Aufgabe 1
Skaliere die Datensätze von der Zeile mit „Where should I click to: Click“ bis zum Ende der Datensätze (beide Enden eingeschlossen): Gib diese Zeilen samt Anweisungen vollständig wieder und multipliziere dabei die Koordinaten in den Antworten mit 1,5, gerundet auf ganze Zahlen, Hälften aufgerundet.

Quellenauszug
^^^^

Sammlung der Entscheidungen des Schweizerischen Bundesgerichts
Collection des arrêts du Tribunal fédéral suisse
Raccolta delle decisioni del Tribunale federale svizzero

BGE 118 IB 49



118 Ib 49

6. Auszug aus dem Urteil der I. öffentlichrechtlichen Abteilung
vom 2. Mai 1992 i.S. A. gegen B. und Staatsrat des Kantons Freiburg
(Verwaltungsgerichtsbeschwerde). Regeste

    Art. 24 RPG; Baubewilligungspflicht für einen Drahtmaschenzaun
ausserhalb der Bauzone.

    1. Zulässigkeit der Verwaltungsgerichtsbeschwerde gegen einen
Entscheid, in dem statt kantonalem Recht richtigerweise Art. 24 RPG hätte
angewendet werden müssen (E. 1a).

    2. Ein Drahtmaschenzaun ausserhalb der Bauzone untersteht der
Baubewilligungspflicht (E. 2).

^^^^

Aufgabe 2
Nenne alle Parteien, die im Urteilsauszug als Beteiligte des Verfahrens aufgeführt sind.

^^^^

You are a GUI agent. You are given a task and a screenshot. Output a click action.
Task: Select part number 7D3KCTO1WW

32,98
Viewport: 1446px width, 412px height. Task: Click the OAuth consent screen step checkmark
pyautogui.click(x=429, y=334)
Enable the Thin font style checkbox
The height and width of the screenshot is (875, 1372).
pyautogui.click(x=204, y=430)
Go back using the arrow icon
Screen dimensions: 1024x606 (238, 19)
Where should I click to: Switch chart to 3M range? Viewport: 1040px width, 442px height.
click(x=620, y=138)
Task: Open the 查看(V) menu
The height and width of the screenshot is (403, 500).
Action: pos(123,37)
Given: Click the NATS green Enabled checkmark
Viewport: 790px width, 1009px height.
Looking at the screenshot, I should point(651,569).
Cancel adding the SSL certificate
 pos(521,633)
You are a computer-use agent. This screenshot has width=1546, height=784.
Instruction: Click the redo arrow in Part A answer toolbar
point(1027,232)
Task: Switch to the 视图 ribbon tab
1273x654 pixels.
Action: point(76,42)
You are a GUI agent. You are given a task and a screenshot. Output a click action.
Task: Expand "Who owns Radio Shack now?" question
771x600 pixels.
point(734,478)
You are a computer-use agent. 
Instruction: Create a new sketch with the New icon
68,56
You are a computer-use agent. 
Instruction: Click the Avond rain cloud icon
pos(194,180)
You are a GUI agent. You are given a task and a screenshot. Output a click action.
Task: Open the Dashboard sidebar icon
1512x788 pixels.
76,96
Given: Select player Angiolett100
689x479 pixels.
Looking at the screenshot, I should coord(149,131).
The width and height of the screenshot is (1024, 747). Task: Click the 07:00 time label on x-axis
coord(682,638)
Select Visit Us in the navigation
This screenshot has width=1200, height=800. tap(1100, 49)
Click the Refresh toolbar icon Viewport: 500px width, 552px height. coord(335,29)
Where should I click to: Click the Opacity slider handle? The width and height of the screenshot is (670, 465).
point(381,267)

^^^^

Vollständige Antwort 1
Where should I click to: Click the Opacity slider handle? The width and height of the screenshot is (670, 465).
point(572,401)

Vollständige Antwort 2
- A.
- B.
- Staatsrat des Kantons Freiburg